●温扬敏 邱丹缨 罗彩林 谢永华(泉州医学高等专科学校 福建 泉州 362000)
红树植物属海区潮间带的木本植物类群,其独特的生境使红树植物富含结构独特、具有多种生物活性的化合物,天然的次生代谢产物是筛选药物先导化合物的重要来源[1]。红树植物的果实、皮和根等在民间长期作为药物使用,可用于麻风病、糖尿病、风湿病等一些常见疾病的治疗,以及作为动物创伤和中毒的外敷药等。开展红树林植物化学成份和药理活性研究,对红树林资源的保护和合理开发具有重要意义。

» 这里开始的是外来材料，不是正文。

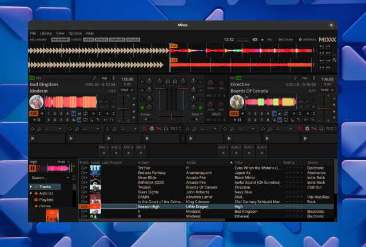Open Settings gear in the top bar
The image size is (366, 247).
coord(307,40)
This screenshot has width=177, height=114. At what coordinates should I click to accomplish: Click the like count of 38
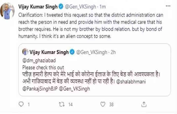coord(111,104)
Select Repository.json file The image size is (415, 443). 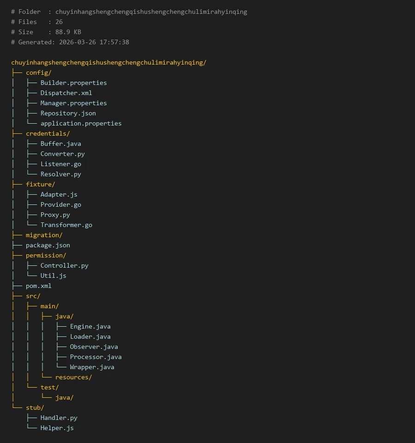[x=68, y=113]
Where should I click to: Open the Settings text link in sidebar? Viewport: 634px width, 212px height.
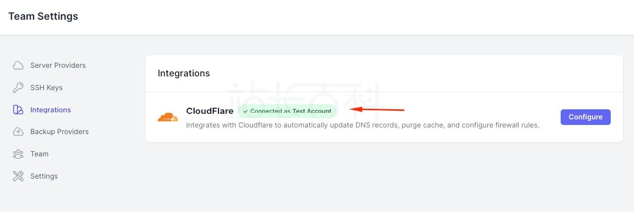coord(44,176)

秋茄(Kandelia candel)属于红树科秋茄属植物,是最耐寒的红树植物种类,广泛分布于越南、印度、日本以及中国的福建、台湾、广东、广西等地[2]。Majumdar 等[3]最早从秋茄叶中分离出三萜和甾醇化合物,后来研究者们陆续从秋茄中分离鉴定出甾醇、萜类、鞣质类、黄酮类等具有一定生理活性的单体化合物。但目前对秋茄化合物的生理活性研究不够深入,化学成分研究还处于起步阶段。因此,研究秋茄的化学成分和生理活性,对秋茄资源的保护与利用以及新型先导化合物开发具有十分重要的意义[4]。本研究采用活性追踪方法对泉州湾红树植物秋茄叶抗肿瘤活性物质进行分离纯化,为秋茄药用成分的开发与新型抗肿瘤药物研究提供实验依据。

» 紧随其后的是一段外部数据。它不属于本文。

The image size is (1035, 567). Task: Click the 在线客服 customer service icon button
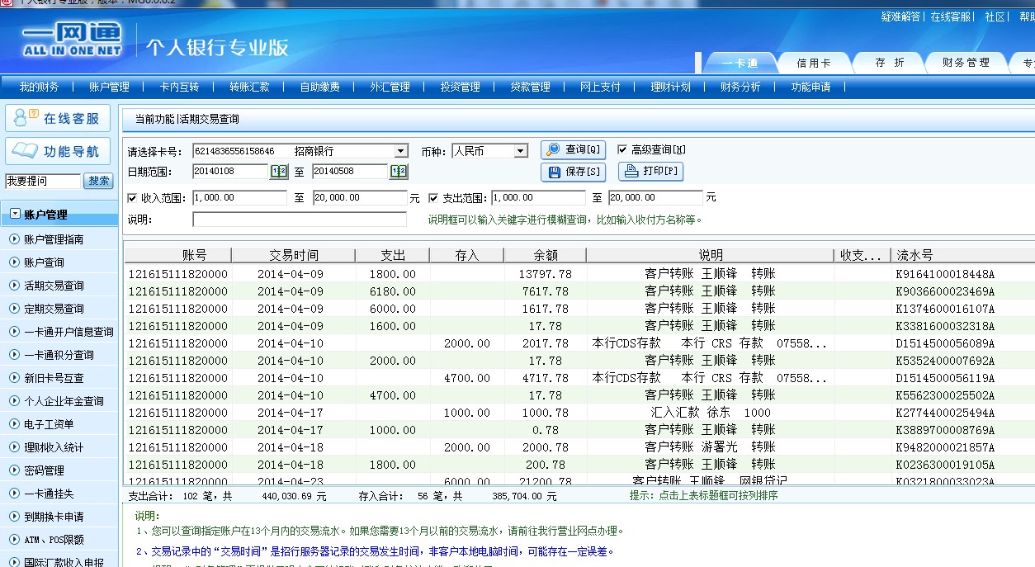[58, 118]
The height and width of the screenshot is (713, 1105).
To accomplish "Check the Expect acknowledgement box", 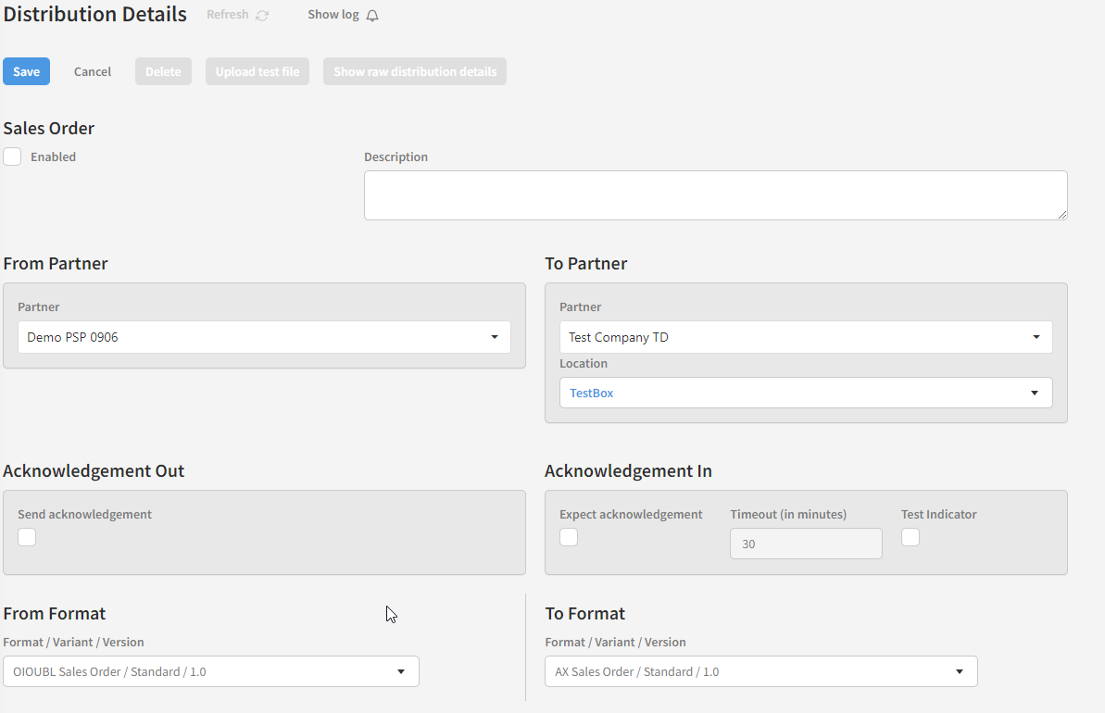I will [x=569, y=537].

秋茄叶采自泉州湾红树林保护区洛阳桥段,由泉州市红树林自然保护区陈若海工程师鉴定。采回实验室自来水洗净后烘箱45℃烘干,粉碎机粉碎后备用。
AVANCE Ⅲ500M 核磁共振仪( 德国Bruker公司);KHBST-360 型酶标仪(上海科华科技公司);紫外光谱仪( 英国Amersham Biosciences公司);HF-90 型CO2培养箱(北京阳光思特生物公司);ESI-MS 质谱仪(美国Thermo 公司);酶标仪(美国Dynex 公司);食管癌细胞株(天呈科技生物公司);反相柱层析硅胶RPC-18(德国Merck 公司);胎牛血清(美国Hyclone 公司);凝胶柱层析Sephadex LH-20 (上海宸乔生物科技有限公司);细胞培养基(北京赛默飞世尔公司);正相柱层析硅胶(青岛海洋化工有限公司)。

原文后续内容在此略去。